My concern about "the arts" is less about what is or isn't art and more about the discrepancy between what is paid for "women's arts" and "men's arts." That is one of the reasons that the local guild is called the Southern Plains Fiber Arts. We uphold the idea that the fiber arts are that: art. Both the guild and our shop do many, many demonstrations at schools, heritage events and fairs, as well as at museums. We also reach out to younger people who might not find these art forms otherwise. We get a great response.

To me, raised as I was on the particular utilitarian beauty that is known as the American Arts and Crafts movement, I cannot help but agree with the main proponent of the parallel English ideal:

"Have nothing in your home that you do not know to be useful and believe to be beautiful." - William Morris, (1837-1896)


* Photo is Cellini's "Saliere," a particularly fabulous salt cellar. - Wikipedia, Cellini.

Sunday, April 12, 2009

Mitochondrial Eve

One of the projects I want to start this year is my series on "Mitochondrial Eve" who was our most recent common female ancestor (MRCFA) some 200,000 years ago, before we left Africa. A very dear friend of mine once said that he admired my ability to think in decades not just days, but it took a lot of thought to wrap my mind around this concept.

Of course, she is not the Biblical Eve (whom I believe to be an entirely metaphorical construct), she is just our MRCFA. Nonetheless, she is the mother of us all, by whom we are all connected - our universal ancestress whether we are Gandhi or Hitler, Obama or Bush, or just some woman in the midwest writing a blog about a weaving project.

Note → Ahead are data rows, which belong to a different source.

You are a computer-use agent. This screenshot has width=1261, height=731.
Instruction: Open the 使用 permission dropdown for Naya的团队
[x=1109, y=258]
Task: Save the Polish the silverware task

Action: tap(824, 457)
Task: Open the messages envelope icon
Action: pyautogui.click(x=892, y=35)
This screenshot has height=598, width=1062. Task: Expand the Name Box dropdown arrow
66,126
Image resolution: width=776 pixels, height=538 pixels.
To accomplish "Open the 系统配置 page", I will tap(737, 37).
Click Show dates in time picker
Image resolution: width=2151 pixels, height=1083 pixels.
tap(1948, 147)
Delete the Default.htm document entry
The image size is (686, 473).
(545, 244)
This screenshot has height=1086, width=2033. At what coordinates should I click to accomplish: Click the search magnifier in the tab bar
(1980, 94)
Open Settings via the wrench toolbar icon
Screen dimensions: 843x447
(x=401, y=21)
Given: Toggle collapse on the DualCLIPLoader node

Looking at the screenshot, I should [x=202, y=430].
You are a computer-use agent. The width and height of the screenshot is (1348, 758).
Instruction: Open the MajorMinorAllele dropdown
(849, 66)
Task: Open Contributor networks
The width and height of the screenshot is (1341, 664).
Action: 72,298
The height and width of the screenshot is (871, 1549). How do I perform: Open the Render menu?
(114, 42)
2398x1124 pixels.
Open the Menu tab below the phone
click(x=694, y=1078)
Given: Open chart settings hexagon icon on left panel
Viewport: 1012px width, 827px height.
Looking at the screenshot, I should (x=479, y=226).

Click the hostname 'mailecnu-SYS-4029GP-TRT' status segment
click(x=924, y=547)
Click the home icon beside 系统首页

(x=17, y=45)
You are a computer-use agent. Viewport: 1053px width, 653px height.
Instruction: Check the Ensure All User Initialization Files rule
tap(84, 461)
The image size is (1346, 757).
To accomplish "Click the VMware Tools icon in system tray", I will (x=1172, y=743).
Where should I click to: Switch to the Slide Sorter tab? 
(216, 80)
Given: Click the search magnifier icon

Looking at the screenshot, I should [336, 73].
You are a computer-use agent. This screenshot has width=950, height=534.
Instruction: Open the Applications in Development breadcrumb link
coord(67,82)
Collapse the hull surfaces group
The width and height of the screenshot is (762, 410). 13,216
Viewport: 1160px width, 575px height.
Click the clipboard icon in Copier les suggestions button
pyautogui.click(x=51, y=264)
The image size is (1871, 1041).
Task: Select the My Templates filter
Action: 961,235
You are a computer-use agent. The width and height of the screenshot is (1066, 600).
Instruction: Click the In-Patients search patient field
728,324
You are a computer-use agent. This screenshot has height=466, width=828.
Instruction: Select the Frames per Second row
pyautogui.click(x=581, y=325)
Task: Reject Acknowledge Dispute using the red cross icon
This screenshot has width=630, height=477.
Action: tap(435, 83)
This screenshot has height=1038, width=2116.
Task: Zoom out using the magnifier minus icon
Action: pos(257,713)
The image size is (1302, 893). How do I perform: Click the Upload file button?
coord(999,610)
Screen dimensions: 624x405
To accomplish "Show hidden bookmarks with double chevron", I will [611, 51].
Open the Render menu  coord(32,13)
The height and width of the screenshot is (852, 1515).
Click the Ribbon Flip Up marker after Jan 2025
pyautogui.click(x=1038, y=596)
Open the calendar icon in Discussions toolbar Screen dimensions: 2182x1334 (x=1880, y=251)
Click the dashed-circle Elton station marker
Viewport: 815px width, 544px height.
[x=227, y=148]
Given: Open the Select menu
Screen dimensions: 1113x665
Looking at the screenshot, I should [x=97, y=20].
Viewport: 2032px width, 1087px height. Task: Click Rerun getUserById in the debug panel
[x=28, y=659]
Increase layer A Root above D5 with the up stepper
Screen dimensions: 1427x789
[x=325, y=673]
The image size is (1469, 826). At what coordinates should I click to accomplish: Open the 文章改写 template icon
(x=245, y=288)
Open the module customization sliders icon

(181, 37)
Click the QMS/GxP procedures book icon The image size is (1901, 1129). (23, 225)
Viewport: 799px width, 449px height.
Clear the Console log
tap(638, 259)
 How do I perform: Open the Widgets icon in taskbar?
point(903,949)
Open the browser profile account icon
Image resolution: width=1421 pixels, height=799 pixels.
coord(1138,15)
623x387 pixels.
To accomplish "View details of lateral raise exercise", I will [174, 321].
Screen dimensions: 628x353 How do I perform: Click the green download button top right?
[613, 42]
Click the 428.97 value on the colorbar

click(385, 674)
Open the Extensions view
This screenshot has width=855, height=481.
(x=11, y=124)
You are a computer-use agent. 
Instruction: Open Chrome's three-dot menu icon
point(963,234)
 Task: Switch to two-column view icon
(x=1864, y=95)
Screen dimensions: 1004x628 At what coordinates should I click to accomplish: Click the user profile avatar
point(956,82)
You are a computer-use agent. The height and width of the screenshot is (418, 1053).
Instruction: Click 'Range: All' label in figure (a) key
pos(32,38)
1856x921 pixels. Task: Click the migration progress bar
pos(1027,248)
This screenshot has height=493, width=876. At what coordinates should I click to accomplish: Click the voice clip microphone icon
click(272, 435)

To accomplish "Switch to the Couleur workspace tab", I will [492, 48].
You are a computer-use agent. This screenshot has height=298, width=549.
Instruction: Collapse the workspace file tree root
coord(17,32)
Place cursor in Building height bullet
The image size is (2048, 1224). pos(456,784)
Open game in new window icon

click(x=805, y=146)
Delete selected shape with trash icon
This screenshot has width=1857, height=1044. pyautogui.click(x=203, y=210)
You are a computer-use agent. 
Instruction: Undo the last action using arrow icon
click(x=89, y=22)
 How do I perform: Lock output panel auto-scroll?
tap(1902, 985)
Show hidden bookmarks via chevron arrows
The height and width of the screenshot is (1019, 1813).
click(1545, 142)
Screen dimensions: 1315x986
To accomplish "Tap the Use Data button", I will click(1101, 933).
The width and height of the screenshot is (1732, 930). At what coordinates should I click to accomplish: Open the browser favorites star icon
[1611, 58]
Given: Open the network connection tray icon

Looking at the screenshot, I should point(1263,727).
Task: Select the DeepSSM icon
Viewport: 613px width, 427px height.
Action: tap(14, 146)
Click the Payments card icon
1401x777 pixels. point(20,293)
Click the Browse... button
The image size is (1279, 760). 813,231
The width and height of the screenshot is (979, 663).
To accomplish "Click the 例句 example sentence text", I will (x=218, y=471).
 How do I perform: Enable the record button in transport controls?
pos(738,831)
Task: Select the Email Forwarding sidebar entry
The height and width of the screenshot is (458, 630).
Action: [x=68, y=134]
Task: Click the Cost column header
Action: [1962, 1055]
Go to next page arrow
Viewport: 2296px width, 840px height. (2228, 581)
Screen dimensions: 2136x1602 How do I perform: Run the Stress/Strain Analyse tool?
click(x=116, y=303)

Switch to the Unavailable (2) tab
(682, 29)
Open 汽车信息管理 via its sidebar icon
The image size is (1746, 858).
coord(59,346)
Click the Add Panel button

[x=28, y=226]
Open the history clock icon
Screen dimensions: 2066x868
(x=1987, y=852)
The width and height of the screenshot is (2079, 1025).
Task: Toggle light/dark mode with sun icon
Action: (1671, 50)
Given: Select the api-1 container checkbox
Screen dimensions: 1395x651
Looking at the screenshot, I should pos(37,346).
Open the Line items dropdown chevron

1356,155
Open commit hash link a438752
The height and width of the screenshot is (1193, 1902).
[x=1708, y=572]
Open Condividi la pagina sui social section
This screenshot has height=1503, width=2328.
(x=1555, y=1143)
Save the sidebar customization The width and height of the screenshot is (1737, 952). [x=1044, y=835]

This idea intrigued me from the moment I first heard of it. Partly, that's because I have a special fondness for Mitochondria, the little "workhorse" of the cell, a tiny symbiote who took refuge with us almost at the beginning of life and which converts fuel into electricity. We couldn't exist without our little interlopers and they couldn't exist without us. Mitochondria are passed from mother to child, and through mitochondrial DNA, we can trace our female ancestry back to the beginning of humanity and beyond.

Mitochondrial Eve is the hourglass of our past, a metaphor I picked up from the website listed below. She was not the only Eve. She was just the one that survived a constriction in the tree of humanity, be it a climatic crisis or a plague. Her offspring spread humanity into a new tree. There were doubtless other Eves before her, and there may well be others in the future; but for now she is our mother.

I like to think about her and what she might have looked like. I think of her as a slender young woman with a baby on her hip, standing and looking out beyond the lands she knew into the future. She wasn't anyone special in her time. She could never have imagined that 200,000 years later one of her distant daughters would be writing about her during a spring rain, thousands of miles away.

When I imagine what she looked like I can never quite see her face. In my weaving project I plan to use the representational graph to depict her. The backgrounds will change but the graph never will.

To me she is intimately connected with the earth, and I like to think that she would be pleased that many of us are struggling to save her home, her legacy to us all. She is a constant that I cling to, this spectacularly ordinary woman who became the mother of the human race. That makes all of us kin, all of us brothers and sisters, mothers and daughters, sons and fathers, all of us one family full of quirky uncles and cranky aunts, cousins of questionable character, and grandmothers who bake cookies best of all.